Here, step $(a)$ holds because within $[a,b]$, there is no other event besides $X = x_k$. Step $(b)$ is just the definition of our $f_X(x)$ (inside the interval $[a,b]$). Step $(c)$ shows that the delta function integrates to 1, thus leaving the probability mass $p_X(x_k)$ as the final result.

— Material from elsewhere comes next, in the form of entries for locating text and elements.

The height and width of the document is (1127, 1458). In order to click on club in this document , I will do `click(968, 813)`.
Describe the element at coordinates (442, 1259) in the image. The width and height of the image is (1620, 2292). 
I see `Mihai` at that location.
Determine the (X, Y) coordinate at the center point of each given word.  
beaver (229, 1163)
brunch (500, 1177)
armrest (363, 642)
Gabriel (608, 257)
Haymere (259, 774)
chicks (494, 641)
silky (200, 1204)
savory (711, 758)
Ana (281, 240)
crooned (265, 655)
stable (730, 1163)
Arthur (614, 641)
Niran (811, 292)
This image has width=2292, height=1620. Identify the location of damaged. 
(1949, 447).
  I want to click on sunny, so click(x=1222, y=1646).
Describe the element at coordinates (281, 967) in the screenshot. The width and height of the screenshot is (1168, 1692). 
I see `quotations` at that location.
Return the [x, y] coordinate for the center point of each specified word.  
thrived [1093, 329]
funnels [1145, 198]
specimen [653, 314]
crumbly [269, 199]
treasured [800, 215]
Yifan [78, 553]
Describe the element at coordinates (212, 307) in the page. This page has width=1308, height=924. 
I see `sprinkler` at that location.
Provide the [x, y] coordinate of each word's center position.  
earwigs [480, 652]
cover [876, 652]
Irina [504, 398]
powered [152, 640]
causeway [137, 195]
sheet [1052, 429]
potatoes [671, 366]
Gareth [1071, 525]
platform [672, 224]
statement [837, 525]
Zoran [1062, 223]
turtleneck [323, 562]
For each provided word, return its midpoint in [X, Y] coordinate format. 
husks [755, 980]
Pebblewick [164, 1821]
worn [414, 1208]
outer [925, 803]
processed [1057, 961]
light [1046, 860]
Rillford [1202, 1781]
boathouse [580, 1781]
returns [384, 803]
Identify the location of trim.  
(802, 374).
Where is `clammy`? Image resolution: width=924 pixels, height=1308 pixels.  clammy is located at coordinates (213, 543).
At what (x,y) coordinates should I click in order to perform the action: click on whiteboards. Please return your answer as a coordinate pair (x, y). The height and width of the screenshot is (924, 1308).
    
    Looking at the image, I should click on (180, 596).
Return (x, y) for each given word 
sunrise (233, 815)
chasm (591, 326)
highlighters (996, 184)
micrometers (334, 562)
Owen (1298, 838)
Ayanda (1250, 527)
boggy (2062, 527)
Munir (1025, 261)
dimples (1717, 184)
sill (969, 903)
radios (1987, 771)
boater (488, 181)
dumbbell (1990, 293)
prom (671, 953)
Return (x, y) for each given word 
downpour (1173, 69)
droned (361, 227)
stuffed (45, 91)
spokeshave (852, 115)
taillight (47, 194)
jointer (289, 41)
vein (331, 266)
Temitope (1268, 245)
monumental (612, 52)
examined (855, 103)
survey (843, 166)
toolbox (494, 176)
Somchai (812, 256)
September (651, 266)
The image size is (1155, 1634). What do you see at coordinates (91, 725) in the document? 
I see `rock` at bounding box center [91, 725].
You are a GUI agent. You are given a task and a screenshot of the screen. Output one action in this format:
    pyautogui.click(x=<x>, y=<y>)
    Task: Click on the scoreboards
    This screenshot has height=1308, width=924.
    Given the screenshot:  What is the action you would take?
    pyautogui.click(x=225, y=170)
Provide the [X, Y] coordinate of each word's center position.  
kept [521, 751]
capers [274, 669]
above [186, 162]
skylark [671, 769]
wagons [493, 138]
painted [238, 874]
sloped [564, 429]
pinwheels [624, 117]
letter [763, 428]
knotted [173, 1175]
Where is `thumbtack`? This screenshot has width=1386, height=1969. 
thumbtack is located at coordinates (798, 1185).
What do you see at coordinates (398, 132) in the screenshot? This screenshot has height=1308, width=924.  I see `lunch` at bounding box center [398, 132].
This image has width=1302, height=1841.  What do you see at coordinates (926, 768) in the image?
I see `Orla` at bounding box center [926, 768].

Let us look at an example and then comment on this intuition.

Example 4.7

Let $X$ be a discrete random variable with PMF

p_X(k) = \frac{1}{2^k}, \quad\quad k = 1,2,\ldots

The continuous representation of the PMF can be written as

\begin{aligned} f_X(x) &= \sum_{k = 1}^\infty p_X(k)\; \delta(x - k) = \sum_{k = 1}^\infty \left(\frac{1}{2^k}\right) \delta(x - k). \end{aligned}

Suppose we want to compute the probability $\Pb[1 \le X \le 2]$. This can be computed as

\begin{aligned} \Pb[1 \le X \le 2] &= \int_{1}^2 f_X(x) \;dx = \int_{1}^2 \sum_{k = 1}^\infty \left(\frac{1}{2^k}\right) \delta(x - k) \;dx \\ &= \int_{1}^2 \left\{\frac{1}{2} \delta(x - 1) + \frac{1}{4} \delta(x - 2) + \cdots \right\} \;dx \\ &= \frac{1}{2} \underset{=1}{\underbrace{\int_{1}^2 \delta(x-1)\;dx}} + \frac{1}{4} \underset{=1}{\underbrace{\int_{1}^2 \delta(x-2)\;dx}} \\ &\qquad + \frac{1}{8} \underset{=0}{\underbrace{\int_{1}^2 \delta(x-3)\;dx}} + \underset{=0}{\underbrace{\cdots}} \\ &= \frac{1}{2} + \frac{1}{4} = \frac{3}{4}. \end{aligned}

However, if we want to compute the probability $\Pb[1 < X \le 2]$, then the integration limit will not include the number 1 and so the delta function will remain 0. Thus,

\begin{aligned} \Pb[1 < X \le 2] &= \int_{1^+}^2 f_X(x) \;dx \\ &= \frac{1}{2} \underset{=0}{\underbrace{\int_{1^+}^2 \delta(x-1)\;dx}} + \frac{1}{4} \underset{=1}{\underbrace{\int_{1^+}^2 \delta(x-2)\;dx}} = \frac{1}{4}. \end{aligned}

Closing remark. To summarize, we see that a PMF can be “regarded” as a PDF. We are careful to put a quotation around “regarded” because PMF and PDF are defined for different events. A PMF uses a discrete measure (i.e., a counter) for countable events, whereas a PDF uses a continuous measure (i.e., integration) for continuous events. The way we link the two is by using the delta functions. Using the delta functions is valid, but the argument we provide here is intuitive rather than rigorous. It is not rigorous because the integration we use is still the Riemann-Stieltjes integration, which does not handle delta functions. Therefore, while you can treat a discrete PDF as a train of delta functions, it is important to remember the limitations of the integrations we use.